MATERIAL FOR THIS EXERCISE section start
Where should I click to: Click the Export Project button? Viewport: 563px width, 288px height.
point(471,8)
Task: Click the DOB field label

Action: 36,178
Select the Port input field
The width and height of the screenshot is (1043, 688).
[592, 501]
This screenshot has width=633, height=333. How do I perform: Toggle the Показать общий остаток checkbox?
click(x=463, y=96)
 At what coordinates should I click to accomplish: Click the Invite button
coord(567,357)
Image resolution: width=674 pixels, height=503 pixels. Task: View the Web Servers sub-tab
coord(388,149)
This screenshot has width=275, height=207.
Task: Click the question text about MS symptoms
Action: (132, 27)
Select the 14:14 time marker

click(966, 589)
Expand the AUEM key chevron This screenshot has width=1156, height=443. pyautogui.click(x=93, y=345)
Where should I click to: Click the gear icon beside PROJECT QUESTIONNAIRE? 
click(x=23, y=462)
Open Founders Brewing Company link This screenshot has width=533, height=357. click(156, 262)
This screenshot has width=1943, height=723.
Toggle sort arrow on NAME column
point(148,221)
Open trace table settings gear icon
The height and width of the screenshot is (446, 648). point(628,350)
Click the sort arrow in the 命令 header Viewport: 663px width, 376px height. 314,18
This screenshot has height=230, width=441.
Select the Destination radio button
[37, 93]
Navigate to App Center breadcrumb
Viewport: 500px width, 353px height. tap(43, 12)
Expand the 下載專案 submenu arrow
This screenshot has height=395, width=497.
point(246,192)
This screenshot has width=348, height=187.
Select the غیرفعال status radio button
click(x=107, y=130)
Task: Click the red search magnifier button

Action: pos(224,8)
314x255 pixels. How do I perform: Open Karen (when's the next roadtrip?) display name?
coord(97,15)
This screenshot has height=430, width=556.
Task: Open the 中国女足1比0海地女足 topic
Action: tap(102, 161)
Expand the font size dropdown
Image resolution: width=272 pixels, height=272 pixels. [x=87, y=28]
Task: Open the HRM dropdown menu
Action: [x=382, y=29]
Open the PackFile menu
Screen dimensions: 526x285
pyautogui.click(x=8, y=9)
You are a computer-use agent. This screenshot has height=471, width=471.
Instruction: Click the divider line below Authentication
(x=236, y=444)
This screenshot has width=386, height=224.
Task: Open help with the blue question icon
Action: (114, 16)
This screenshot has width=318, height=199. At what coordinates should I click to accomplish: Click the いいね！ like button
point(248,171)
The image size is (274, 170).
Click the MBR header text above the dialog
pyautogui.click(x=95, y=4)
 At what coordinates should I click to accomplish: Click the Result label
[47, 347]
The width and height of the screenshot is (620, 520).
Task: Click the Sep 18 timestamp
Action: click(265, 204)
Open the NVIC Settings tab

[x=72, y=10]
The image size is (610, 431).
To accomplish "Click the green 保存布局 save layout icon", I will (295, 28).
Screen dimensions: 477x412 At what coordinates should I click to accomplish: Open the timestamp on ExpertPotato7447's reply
MATERIAL FOR THIS EXERCISE section end
• **INSTRUCTIONS FOR THE TASK**:
Produce a word-for-word copy of everything above from the line holding "This screenshot has width=1943, height=723." down to the line holding "The image size is (274, 170).", with both of those lines kept.

• **OUTPUT OF THE TASK**:
This screenshot has width=1943, height=723.
Toggle sort arrow on NAME column
point(148,221)
Open trace table settings gear icon
The height and width of the screenshot is (446, 648). point(628,350)
Click the sort arrow in the 命令 header Viewport: 663px width, 376px height. 314,18
This screenshot has height=230, width=441.
Select the Destination radio button
[37, 93]
Navigate to App Center breadcrumb
Viewport: 500px width, 353px height. tap(43, 12)
Expand the 下載專案 submenu arrow
This screenshot has height=395, width=497.
point(246,192)
This screenshot has width=348, height=187.
Select the غیرفعال status radio button
click(x=107, y=130)
Task: Click the red search magnifier button

Action: pos(224,8)
314x255 pixels. How do I perform: Open Karen (when's the next roadtrip?) display name?
coord(97,15)
This screenshot has height=430, width=556.
Task: Open the 中国女足1比0海地女足 topic
Action: tap(102, 161)
Expand the font size dropdown
Image resolution: width=272 pixels, height=272 pixels. [x=87, y=28]
Task: Open the HRM dropdown menu
Action: [x=382, y=29]
Open the PackFile menu
Screen dimensions: 526x285
pyautogui.click(x=8, y=9)
You are a computer-use agent. This screenshot has height=471, width=471.
Instruction: Click the divider line below Authentication
(x=236, y=444)
This screenshot has width=386, height=224.
Task: Open help with the blue question icon
Action: (114, 16)
This screenshot has width=318, height=199. At what coordinates should I click to accomplish: Click the いいね！ like button
point(248,171)
The image size is (274, 170).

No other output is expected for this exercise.